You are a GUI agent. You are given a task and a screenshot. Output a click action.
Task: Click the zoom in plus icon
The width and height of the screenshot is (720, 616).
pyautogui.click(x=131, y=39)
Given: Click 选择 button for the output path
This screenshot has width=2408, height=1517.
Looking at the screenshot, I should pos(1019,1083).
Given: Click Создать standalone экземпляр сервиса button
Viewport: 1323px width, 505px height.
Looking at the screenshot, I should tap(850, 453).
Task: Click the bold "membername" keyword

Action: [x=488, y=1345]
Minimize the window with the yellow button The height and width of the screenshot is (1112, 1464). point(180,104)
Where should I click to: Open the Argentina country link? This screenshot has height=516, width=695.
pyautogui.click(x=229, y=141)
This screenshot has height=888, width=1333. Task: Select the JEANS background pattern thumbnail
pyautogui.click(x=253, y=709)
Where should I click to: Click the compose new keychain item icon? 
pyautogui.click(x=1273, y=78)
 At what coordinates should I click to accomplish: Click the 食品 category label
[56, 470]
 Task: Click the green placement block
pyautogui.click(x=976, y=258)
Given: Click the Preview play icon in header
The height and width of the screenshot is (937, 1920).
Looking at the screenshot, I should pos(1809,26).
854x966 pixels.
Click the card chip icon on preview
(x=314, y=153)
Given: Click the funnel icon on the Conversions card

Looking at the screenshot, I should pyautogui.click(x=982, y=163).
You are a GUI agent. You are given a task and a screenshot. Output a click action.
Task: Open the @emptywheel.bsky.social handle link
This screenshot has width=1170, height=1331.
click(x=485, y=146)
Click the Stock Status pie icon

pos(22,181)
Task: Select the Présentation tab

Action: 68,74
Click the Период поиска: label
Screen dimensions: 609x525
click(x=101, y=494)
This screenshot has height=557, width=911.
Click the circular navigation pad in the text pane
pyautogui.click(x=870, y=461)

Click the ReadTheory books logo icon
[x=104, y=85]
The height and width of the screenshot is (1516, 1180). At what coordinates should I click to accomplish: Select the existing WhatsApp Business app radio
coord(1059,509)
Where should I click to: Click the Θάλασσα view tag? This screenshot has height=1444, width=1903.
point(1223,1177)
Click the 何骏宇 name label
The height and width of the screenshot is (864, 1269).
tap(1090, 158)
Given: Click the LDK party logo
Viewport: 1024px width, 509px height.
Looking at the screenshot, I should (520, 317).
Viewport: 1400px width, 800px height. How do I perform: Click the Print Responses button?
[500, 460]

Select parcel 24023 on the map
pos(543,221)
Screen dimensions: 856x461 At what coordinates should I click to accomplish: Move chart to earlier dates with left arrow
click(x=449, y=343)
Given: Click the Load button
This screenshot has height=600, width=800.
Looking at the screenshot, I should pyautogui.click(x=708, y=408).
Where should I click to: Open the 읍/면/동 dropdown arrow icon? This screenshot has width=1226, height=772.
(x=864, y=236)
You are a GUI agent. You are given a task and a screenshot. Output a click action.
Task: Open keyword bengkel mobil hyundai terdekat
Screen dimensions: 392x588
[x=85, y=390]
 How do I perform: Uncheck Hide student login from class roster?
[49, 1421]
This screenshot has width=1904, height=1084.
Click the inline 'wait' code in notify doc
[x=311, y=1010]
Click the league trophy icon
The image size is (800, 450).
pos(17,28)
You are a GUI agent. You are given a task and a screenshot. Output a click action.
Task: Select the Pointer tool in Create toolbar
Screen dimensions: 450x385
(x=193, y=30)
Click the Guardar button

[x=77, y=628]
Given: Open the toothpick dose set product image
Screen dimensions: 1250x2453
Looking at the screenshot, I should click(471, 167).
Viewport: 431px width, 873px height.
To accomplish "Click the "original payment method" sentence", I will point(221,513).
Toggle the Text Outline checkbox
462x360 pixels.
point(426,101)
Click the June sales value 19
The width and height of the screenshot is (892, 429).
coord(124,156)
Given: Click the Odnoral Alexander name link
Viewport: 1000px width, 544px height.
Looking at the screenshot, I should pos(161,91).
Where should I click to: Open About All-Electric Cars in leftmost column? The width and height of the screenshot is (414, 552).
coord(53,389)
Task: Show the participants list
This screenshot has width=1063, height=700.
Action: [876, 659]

+ + +

§ Task goal
Reproduce the entire listing above line for line, with no changes of any kind.

§ Written reply
You are a GUI agent. You are given a task and a screenshot. Output a click action.
Task: Click the zoom in plus icon
The width and height of the screenshot is (720, 616).
pyautogui.click(x=131, y=39)
Given: Click 选择 button for the output path
This screenshot has width=2408, height=1517.
Looking at the screenshot, I should pos(1019,1083).
Given: Click Создать standalone экземпляр сервиса button
Viewport: 1323px width, 505px height.
Looking at the screenshot, I should tap(850, 453).
Task: Click the bold "membername" keyword

Action: [x=488, y=1345]
Minimize the window with the yellow button The height and width of the screenshot is (1112, 1464). point(180,104)
Where should I click to: Open the Argentina country link? This screenshot has height=516, width=695.
pyautogui.click(x=229, y=141)
This screenshot has height=888, width=1333. Task: Select the JEANS background pattern thumbnail
pyautogui.click(x=253, y=709)
Where should I click to: Click the compose new keychain item icon? 
pyautogui.click(x=1273, y=78)
 At what coordinates should I click to accomplish: Click the 食品 category label
[56, 470]
 Task: Click the green placement block
pyautogui.click(x=976, y=258)
Given: Click the Preview play icon in header
The height and width of the screenshot is (937, 1920).
Looking at the screenshot, I should pos(1809,26).
854x966 pixels.
Click the card chip icon on preview
(x=314, y=153)
Given: Click the funnel icon on the Conversions card

Looking at the screenshot, I should pyautogui.click(x=982, y=163).
You are a GUI agent. You are given a task and a screenshot. Output a click action.
Task: Open the @emptywheel.bsky.social handle link
This screenshot has width=1170, height=1331.
click(x=485, y=146)
Click the Stock Status pie icon

pos(22,181)
Task: Select the Présentation tab

Action: 68,74
Click the Период поиска: label
Screen dimensions: 609x525
click(x=101, y=494)
This screenshot has height=557, width=911.
Click the circular navigation pad in the text pane
pyautogui.click(x=870, y=461)

Click the ReadTheory books logo icon
[x=104, y=85]
The height and width of the screenshot is (1516, 1180). At what coordinates should I click to accomplish: Select the existing WhatsApp Business app radio
coord(1059,509)
Where should I click to: Click the Θάλασσα view tag? This screenshot has height=1444, width=1903.
point(1223,1177)
Click the 何骏宇 name label
The height and width of the screenshot is (864, 1269).
tap(1090, 158)
Given: Click the LDK party logo
Viewport: 1024px width, 509px height.
Looking at the screenshot, I should (520, 317).
Viewport: 1400px width, 800px height. How do I perform: Click the Print Responses button?
[500, 460]

Select parcel 24023 on the map
pos(543,221)
Screen dimensions: 856x461 At what coordinates should I click to accomplish: Move chart to earlier dates with left arrow
click(x=449, y=343)
Given: Click the Load button
This screenshot has height=600, width=800.
Looking at the screenshot, I should pyautogui.click(x=708, y=408).
Where should I click to: Open the 읍/면/동 dropdown arrow icon? This screenshot has width=1226, height=772.
(x=864, y=236)
You are a GUI agent. You are given a task and a screenshot. Output a click action.
Task: Open keyword bengkel mobil hyundai terdekat
Screen dimensions: 392x588
[x=85, y=390]
 How do I perform: Uncheck Hide student login from class roster?
[49, 1421]
This screenshot has width=1904, height=1084.
Click the inline 'wait' code in notify doc
[x=311, y=1010]
Click the league trophy icon
The image size is (800, 450).
pos(17,28)
You are a GUI agent. You are given a task and a screenshot. Output a click action.
Task: Select the Pointer tool in Create toolbar
Screen dimensions: 450x385
(x=193, y=30)
Click the Guardar button

[x=77, y=628]
Given: Open the toothpick dose set product image
Screen dimensions: 1250x2453
Looking at the screenshot, I should click(471, 167).
Viewport: 431px width, 873px height.
To accomplish "Click the "original payment method" sentence", I will point(221,513).
Toggle the Text Outline checkbox
462x360 pixels.
point(426,101)
Click the June sales value 19
The width and height of the screenshot is (892, 429).
coord(124,156)
Given: Click the Odnoral Alexander name link
Viewport: 1000px width, 544px height.
Looking at the screenshot, I should pos(161,91).
Where should I click to: Open About All-Electric Cars in leftmost column? The width and height of the screenshot is (414, 552).
coord(53,389)
Task: Show the participants list
This screenshot has width=1063, height=700.
Action: [876, 659]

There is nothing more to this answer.